Performance Comparison of BA-LoRA, LoRA, and PiSSA: The study evaluates these methods using LLaMA-2-7B and Mistral-7B-v0.1 models, fine-tuned for one epoch on MetaMathQA-100K dataset with ranks ranging from 1 to 128, tested on GSM8K and MATH datasets. Figure 4 indicates that BA-LoRA outperforms LoRA and PiSSA across all rank settings and datasets. As the rank increases, both BA-LoRA and PiSSA surpass full parameter fine-tuning. Notably, BA-LoRA performs better, particularly on Mistral-7B-v0.1.
Feature Evolution Comparison: LoRA vs. BA-LoRA (Fine-tuning)
Comparison of Class Separation during Fine-tuning:
- LoRA fine-tuning of BERT-L: Slow class separation, scattered and overlapping distributions towards the end (Figure 5)
- BA-LoRA fine-tuning of BERT-L: Earlier and clearer separation, forming a distinct "Y" shape with defined boundaries (Figure 6)
- LoRA fine-tuning of GPT-2 XL: Scattered and overlapping clusters throughout training, minimal separation by final steps (Figure 7)
- BA-LoRA fine-tuning of GPT-2 XL: Clearer and distinct class separation, emerging earlier with pronounced boundaries (Figure 8)
Visualizations:
- Figure 5: t-SNE Visualization of LoRA Fine-Tuning of BERT-L Link
- Figure 6: t-SNE Visualization of BA-LoRA Fine-Tuning of BERT-L Link
- Figure 7: t-SNE Visualization of LoRA Fine-Tuning of GPT-2 XL Link
- Figure 8: t-SNE Visualization of BA-LoRA Fine-Tuning of GPT-2 XL Link
Insights into Our Work
Provided: Here, we offer further insights into our work. \n Revised: Offer further insights on our work.
BA-LoRA Improvements and Limitations
- Focus on English language tasks: Limits generalizability to other languages/specialized domains
- Complexity in training due to computational overhead introduced by regularizers (consistency, diversity, SVD)
- Unknown impact on bias (fairness, societal stereotypes)

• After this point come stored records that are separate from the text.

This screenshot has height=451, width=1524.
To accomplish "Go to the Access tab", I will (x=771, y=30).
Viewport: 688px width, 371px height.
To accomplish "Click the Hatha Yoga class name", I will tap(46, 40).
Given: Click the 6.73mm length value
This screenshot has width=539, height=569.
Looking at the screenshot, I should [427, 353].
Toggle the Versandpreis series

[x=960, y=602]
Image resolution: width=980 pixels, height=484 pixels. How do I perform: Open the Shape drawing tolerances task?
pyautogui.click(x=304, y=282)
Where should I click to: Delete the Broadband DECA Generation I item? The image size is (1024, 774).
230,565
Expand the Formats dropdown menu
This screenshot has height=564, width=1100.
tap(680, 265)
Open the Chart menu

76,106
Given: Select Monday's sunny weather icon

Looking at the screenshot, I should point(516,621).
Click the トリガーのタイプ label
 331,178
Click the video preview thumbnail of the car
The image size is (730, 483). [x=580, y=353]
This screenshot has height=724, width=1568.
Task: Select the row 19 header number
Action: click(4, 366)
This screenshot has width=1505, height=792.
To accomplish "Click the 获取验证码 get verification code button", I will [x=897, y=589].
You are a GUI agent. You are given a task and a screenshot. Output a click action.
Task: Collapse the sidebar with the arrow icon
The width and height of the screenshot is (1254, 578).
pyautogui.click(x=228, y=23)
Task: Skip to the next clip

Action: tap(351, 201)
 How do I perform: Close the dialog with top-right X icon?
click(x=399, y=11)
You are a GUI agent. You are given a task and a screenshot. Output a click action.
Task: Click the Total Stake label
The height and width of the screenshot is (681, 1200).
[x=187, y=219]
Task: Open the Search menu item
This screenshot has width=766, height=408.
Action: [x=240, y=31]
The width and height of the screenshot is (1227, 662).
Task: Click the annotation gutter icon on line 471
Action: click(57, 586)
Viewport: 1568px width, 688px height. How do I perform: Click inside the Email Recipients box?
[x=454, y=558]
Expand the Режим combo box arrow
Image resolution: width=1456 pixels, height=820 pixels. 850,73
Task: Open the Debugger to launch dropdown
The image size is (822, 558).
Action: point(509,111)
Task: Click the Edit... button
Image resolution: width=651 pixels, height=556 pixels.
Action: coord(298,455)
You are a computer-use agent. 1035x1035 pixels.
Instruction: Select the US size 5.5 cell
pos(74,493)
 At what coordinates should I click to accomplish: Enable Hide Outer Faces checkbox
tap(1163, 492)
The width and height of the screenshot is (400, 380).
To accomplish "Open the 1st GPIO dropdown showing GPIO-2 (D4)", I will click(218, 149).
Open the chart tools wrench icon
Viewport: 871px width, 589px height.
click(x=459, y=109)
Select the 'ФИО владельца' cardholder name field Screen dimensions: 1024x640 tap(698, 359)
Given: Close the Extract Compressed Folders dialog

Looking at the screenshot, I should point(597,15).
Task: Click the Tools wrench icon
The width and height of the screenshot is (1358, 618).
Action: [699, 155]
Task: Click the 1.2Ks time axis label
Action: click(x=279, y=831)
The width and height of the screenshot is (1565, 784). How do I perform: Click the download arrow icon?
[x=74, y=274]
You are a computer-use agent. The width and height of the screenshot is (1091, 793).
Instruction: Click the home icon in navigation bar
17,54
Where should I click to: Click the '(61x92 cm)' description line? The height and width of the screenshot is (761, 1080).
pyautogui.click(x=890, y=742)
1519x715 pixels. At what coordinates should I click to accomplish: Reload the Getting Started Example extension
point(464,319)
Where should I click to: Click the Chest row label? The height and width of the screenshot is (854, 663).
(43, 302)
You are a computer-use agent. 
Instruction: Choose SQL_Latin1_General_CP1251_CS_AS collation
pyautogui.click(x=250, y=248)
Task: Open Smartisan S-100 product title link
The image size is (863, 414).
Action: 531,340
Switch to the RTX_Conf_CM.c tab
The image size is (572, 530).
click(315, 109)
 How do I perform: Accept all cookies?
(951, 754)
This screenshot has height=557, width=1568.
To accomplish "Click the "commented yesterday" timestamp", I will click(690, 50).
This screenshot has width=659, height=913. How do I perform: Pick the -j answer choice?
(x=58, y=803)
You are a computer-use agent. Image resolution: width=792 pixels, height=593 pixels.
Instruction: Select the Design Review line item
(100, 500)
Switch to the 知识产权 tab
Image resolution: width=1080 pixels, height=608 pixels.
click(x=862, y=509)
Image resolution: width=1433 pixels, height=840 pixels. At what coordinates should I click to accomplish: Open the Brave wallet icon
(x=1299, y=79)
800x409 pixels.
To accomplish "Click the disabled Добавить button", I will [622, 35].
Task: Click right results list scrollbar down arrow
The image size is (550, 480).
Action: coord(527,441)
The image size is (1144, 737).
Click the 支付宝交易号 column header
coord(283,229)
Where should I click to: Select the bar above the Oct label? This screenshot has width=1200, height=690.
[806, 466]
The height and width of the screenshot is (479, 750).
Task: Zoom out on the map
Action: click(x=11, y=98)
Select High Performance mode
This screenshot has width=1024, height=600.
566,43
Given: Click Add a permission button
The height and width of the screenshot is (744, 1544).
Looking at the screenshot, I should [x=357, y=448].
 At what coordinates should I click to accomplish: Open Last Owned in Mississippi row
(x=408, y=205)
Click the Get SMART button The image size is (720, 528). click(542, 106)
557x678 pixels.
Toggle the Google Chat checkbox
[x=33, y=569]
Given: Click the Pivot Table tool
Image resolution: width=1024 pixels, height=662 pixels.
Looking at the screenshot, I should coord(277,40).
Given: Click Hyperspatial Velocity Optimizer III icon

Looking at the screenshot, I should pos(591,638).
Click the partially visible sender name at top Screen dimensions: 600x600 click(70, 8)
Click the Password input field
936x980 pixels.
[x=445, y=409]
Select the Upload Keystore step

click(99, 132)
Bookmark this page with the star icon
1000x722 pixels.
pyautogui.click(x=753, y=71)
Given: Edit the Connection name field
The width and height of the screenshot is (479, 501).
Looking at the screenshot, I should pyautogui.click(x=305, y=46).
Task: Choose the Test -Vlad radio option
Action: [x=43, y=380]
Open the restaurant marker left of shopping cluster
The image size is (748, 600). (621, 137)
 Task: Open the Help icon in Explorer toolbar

- Fixed selection and weighting of regularization terms across tasks may not be optimal for all scenarios
Future Research Directions for BA-LoRA:
- Multilingual settings and specialized domains: Assess applicability beyond English
- Optimization techniques: Reduce computational overhead of regularizers to improve efficiency while maintaining performance gains
- Bias assessment: Investigate impact on fairness, societal stereotypes, and other forms of bias
- Regularization terms: Refine selection and weighting methods, possibly through automated or dynamic adjustment techniques
- Scalability: Test on larger models with hundreds of billions of parameters and investigate integration with other bias mitigation strategies for synergistic effects
- Robustness improvement: Further enhance model robustness through testing and research.